Zydus Wellness reported a 46.2% revenue jump to ₹39,610 million in FY26, driven by its Comfort Click acquisition. Net profit stood at ₹1,972 million, impacted by acquisition-related costs. The company also announced a ₹1.20 per share dividend.

Zydus Wellness FY26: Revenue Surges 46.2% Driven by International Acquisition

Consolidated Revenue: ₹39,610 million
Net Profit: ₹1,972 million

Reader Takeaway: Top-line growth fueled by acquisition; monitor debt and margin impact.

What just happened

Zydus Wellness Ltd. reported its Integrated Annual Report for FY 2025-26, showcasing a significant 46.2% year-on-year growth in consolidated revenue to ₹39,610 million. Net profit for the period was ₹1,972 million. This growth was substantially boosted by the acquisition of Comfort Click Limited (UK) and the ongoing integration of Naturell (India) Private Limited.

Why this matters

The results indicate a strategic pivot for Zydus Wellness towards international markets, particularly in the Vitamins, Minerals, and Supplements (VMS) sector. While revenue has seen a strong uplift, the net profit was tempered by higher finance costs associated with the Comfort Click acquisition, initially funded by a bridge loan. Investors are looking at how the company manages its increased debt and integrates its new assets for future profitability.

The backstory

Zydus Wellness has been expanding its portfolio and market reach. The acquisition of Comfort Click Limited in Q2 FY 2025-26 marks a key step in its international strategy. Simultaneously, the company is focusing on domestic consolidation by integrating Naturell (India) to achieve operational efficiencies.

What changes now

With the successful acquisition and integration plans, Zydus Wellness is poised for a larger global footprint. The company will focus on optimizing the performance of its acquired entities and managing its debt levels. The board has recommended a final dividend of ₹1.20 per equity share.

Risks to watch

Key risks highlighted by management include volatile input costs for ingredients like sucralose, potential impacts from global geopolitical disruptions and currency fluctuations, and intense competition within the FMCG sector.

Peer comparison

(No specific peer comparison data provided in the filing.)

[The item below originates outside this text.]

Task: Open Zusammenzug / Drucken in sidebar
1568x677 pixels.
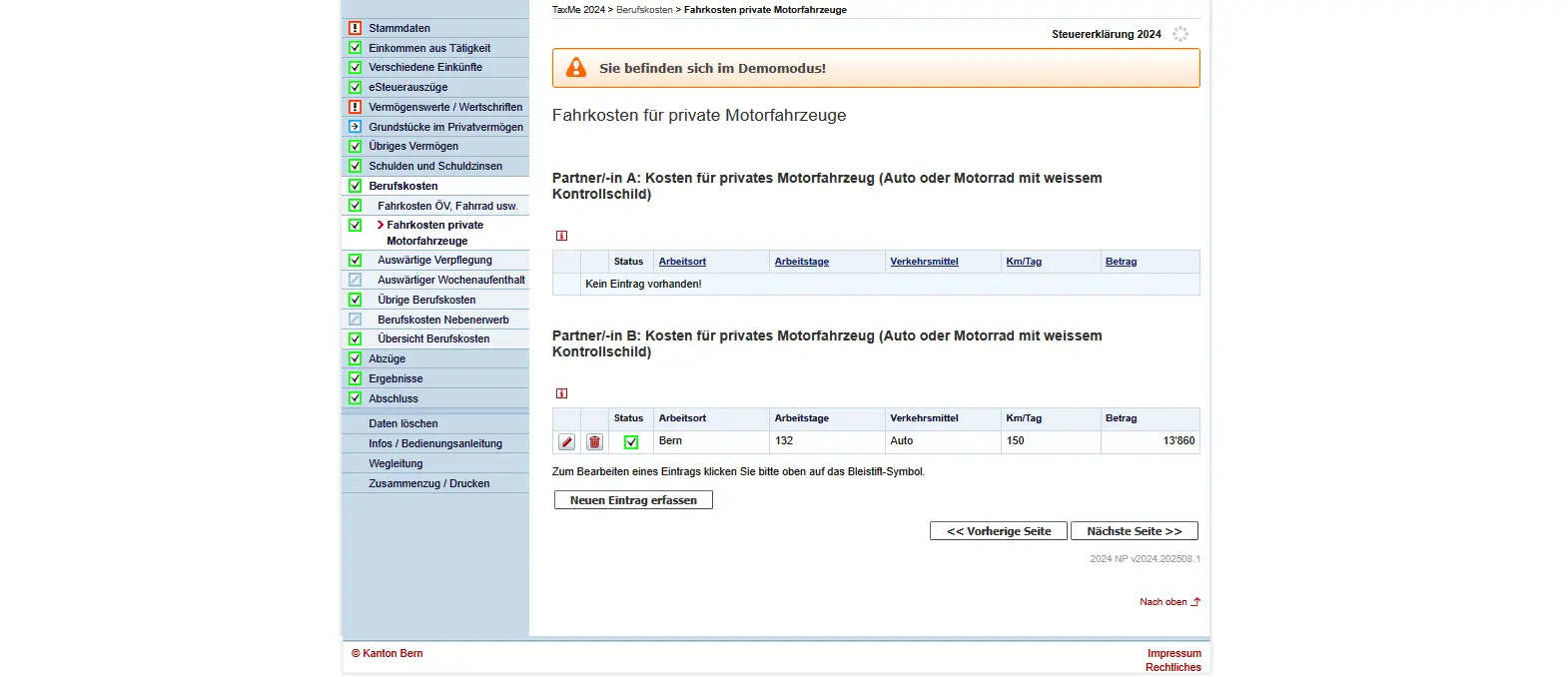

Context metrics (time-bound)

  • Consolidated Revenue (FY 2025-26): ₹39,610 million (46.2% growth YoY)
  • Consolidated EBITDA (FY 2025-26): ₹5,097 million (34.2% growth YoY)
  • Net Profit (FY 2025-26): ₹1,972 million
  • Earnings Per Share (EPS) (FY 2025-26): ₹6.20
  • Dividend Recommended: ₹1.20 per share
  • Consolidated Net Debt (as of March 31, 2026): ₹30,711 million
  • Net Debt-to-Equity Ratio (as of March 31, 2026): 0.53

What to track next

Investors will be closely monitoring the successful integration of Comfort Click Limited and Naturell (India), the management's strategy to manage the increased debt burden, and the impact of input costs and currency volatility on future profit margins.

Disclaimer:This article is published for informational purposes only. While reasonable efforts are made to ensure accuracy, completeness, and timeliness, readers are encouraged to independently verify information before making any decisions based on the content. The views and information presented are subject to editorial review and may be updated without notice.